**What is needed**
Quote the entries below word for word, from the line with "is (1568, 553)." to the line with "capture (725, 326)", including both of those lines.

**Materials provided**
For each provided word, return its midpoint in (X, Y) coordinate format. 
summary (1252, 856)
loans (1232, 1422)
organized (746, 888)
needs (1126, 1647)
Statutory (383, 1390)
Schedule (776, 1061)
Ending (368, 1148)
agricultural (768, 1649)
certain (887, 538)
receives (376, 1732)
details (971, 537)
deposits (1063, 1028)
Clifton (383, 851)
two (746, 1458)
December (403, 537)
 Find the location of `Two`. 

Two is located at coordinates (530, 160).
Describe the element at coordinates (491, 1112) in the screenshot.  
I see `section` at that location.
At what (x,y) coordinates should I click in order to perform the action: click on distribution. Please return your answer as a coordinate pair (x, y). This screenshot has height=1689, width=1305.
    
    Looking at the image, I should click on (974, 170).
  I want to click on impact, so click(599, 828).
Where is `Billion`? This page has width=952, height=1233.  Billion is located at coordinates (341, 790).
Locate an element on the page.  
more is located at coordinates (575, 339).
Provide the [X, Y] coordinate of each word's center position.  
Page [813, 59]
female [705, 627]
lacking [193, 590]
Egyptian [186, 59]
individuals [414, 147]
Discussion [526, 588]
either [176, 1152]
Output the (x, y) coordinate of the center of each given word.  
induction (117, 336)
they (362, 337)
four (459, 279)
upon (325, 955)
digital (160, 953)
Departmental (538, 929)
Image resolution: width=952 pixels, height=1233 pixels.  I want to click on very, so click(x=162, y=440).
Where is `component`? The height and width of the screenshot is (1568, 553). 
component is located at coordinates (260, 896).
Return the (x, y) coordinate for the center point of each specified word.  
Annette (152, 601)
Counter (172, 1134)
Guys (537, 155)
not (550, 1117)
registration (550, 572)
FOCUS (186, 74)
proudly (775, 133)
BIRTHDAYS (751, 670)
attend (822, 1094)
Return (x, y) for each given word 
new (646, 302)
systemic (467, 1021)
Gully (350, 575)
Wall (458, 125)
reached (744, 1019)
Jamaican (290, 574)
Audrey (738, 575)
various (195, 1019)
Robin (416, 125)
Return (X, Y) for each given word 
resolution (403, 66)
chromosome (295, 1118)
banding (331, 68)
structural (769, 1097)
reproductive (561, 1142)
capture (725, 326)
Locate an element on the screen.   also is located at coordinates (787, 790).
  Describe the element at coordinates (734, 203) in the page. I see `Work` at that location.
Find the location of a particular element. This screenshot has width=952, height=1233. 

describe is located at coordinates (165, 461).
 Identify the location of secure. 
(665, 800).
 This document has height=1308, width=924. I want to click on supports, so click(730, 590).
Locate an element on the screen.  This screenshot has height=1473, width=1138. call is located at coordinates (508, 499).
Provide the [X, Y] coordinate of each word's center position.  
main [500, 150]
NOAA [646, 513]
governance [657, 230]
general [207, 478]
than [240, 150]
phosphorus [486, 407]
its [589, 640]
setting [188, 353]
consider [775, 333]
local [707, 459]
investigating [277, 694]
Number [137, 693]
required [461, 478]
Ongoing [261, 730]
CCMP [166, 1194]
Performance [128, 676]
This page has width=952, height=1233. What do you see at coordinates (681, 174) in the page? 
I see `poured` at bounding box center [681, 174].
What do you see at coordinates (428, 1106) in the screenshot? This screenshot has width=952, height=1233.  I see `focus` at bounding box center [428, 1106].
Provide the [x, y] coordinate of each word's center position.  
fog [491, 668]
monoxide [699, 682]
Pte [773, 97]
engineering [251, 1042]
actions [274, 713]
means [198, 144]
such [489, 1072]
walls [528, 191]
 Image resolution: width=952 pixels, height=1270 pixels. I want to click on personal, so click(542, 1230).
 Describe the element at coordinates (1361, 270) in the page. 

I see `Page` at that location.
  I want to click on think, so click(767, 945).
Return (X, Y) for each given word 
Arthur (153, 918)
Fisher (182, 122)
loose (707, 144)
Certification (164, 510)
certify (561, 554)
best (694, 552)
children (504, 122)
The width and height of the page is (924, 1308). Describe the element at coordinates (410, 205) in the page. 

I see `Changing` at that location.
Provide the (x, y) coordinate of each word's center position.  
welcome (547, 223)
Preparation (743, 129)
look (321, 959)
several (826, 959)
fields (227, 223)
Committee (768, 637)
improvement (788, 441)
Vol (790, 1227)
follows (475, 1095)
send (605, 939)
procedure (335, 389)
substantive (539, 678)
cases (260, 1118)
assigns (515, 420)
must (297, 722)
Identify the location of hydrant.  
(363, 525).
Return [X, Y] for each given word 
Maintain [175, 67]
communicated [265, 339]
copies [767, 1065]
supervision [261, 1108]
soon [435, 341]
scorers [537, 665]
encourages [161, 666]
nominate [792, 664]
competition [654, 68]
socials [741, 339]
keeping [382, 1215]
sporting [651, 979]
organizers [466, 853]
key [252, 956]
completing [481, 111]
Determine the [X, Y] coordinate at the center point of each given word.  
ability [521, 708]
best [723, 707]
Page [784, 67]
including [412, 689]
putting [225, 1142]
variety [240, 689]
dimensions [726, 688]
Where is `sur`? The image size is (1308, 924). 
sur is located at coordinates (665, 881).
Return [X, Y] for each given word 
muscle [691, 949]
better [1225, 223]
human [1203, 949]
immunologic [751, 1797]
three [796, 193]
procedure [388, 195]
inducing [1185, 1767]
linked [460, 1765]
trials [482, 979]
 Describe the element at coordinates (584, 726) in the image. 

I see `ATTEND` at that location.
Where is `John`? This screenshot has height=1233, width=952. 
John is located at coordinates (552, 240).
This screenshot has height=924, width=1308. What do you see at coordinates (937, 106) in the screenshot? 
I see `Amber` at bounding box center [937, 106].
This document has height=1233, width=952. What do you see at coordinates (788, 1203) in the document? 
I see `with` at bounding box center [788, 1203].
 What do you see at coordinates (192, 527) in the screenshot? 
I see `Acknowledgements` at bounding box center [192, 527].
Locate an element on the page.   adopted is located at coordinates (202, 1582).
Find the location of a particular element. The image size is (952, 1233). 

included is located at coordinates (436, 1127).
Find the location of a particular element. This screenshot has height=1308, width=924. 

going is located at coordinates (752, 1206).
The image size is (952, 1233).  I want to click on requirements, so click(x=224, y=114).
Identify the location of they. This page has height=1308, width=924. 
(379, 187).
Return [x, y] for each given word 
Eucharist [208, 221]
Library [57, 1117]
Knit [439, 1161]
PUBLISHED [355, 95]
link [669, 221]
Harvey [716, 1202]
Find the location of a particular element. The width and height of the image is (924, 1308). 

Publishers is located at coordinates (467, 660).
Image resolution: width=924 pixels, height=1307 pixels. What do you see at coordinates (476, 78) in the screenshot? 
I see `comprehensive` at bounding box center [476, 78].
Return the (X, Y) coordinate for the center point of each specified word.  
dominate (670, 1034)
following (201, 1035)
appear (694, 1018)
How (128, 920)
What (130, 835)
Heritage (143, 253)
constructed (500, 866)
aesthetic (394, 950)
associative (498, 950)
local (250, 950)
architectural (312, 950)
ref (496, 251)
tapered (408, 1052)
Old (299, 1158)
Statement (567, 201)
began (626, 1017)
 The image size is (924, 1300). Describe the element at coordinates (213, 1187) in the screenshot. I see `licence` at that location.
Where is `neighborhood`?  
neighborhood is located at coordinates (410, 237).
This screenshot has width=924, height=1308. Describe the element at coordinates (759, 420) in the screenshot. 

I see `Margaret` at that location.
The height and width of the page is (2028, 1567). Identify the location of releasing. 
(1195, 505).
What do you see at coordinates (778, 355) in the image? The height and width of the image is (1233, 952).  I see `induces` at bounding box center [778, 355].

**Task output**
Where is `component`? The height and width of the screenshot is (1568, 553). 
component is located at coordinates (260, 896).
Return the (x, y) coordinate for the center point of each specified word.  
Annette (152, 601)
Counter (172, 1134)
Guys (537, 155)
not (550, 1117)
registration (550, 572)
FOCUS (186, 74)
proudly (775, 133)
BIRTHDAYS (751, 670)
attend (822, 1094)
Return (x, y) for each given word 
new (646, 302)
systemic (467, 1021)
Gully (350, 575)
Wall (458, 125)
reached (744, 1019)
Jamaican (290, 574)
Audrey (738, 575)
various (195, 1019)
Robin (416, 125)
Return (X, Y) for each given word 
resolution (403, 66)
chromosome (295, 1118)
banding (331, 68)
structural (769, 1097)
reproductive (561, 1142)
capture (725, 326)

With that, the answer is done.